Why are you worried about biofiltration? That's one of the reasons why we all grow plants in our tanks. The cycle works like this; nitrites turn into nitrates turn into ammonia get broken down by bacteria. However, with healthy plants in a tank the nitrates and ammonia are used up by the plants. So long as you have good healthy plant growth you ought to be able to just hook the Eheim right up and take the Penguin off. $62.00 is a good price for a 2213 and should work well on your tank.


----------



## thaerin (Dec 12, 2004)

Key phrase "good healthy plant growth" 
While I have graduated from the black thumb of death to the not so nice shade of brown that can grow somethings, plant growth still sin't that great.
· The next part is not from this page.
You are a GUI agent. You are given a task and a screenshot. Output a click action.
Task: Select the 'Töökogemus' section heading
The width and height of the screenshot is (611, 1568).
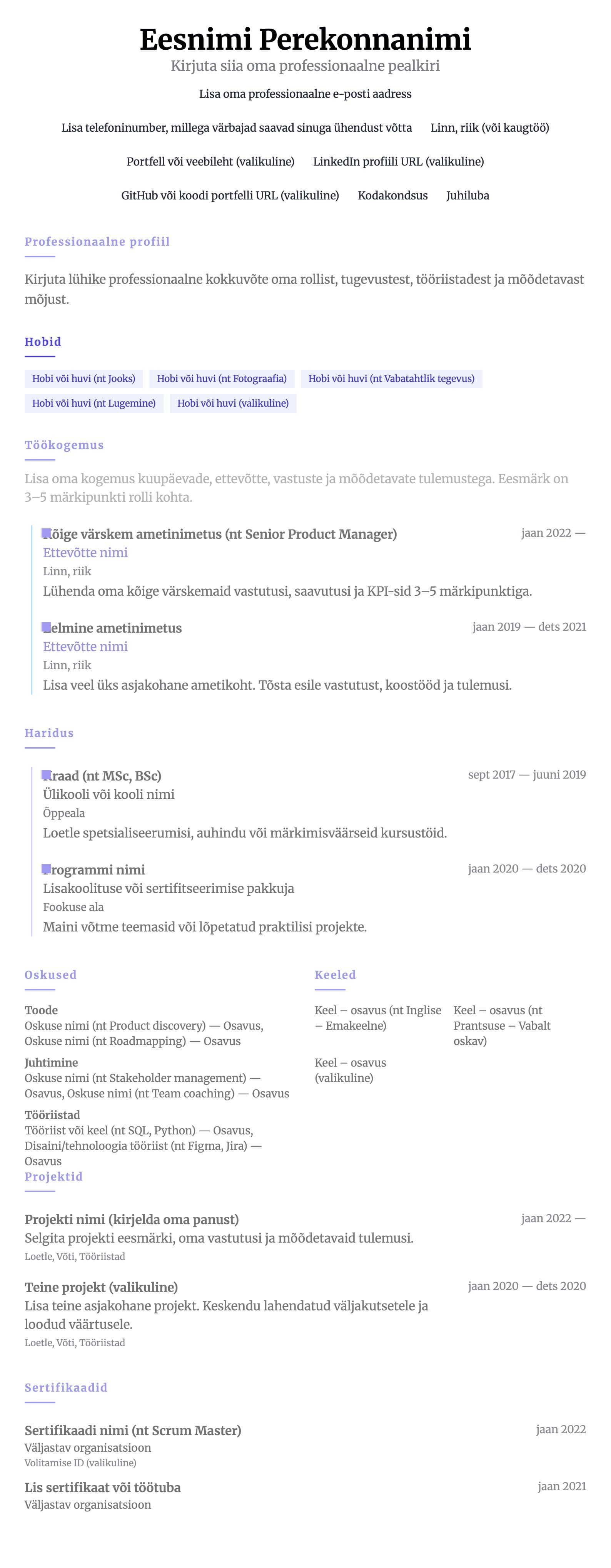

Still learning though and maybe some day I'll get my green thumb and won't have to worry about bio filtration.
What I might do is rinse the bio wheel off with tank water into the Eheim to give it some of the bacteria build up and remove the Penguin.

One question grandmaster, I thought the cycle was Ammonia to nitrite to nitrate?


----------



## AaronT (Apr 26, 2004)

I am fairly certain that is the cycle, but I've been wrong before. All I know is that either way the cycle gets broken by plants consuming nitrates and ammonia. 

You'll get to the point of healthy plants. None of us grew healthy plants right from the get-go.


----------



## dwhite645 (Jan 9, 2005)

well, I was running an marineland emporer 280 (great filter, just wanted a canister) and bought an Eheim 2213 and hooked it right up and took off the emporer. In a well established planted tank, it's really not necessary to worry about the bio stuff. I do run a little portion of zeolite 'just in case' since there's no harm in doing so, at least not that I know of, just in case things go hay wire for some reason. The rest of my 2213 is packed with the filter pads to rid the debris and fine particles, and a little portion of carbon to keep the water sparkling clean and odor free.


----------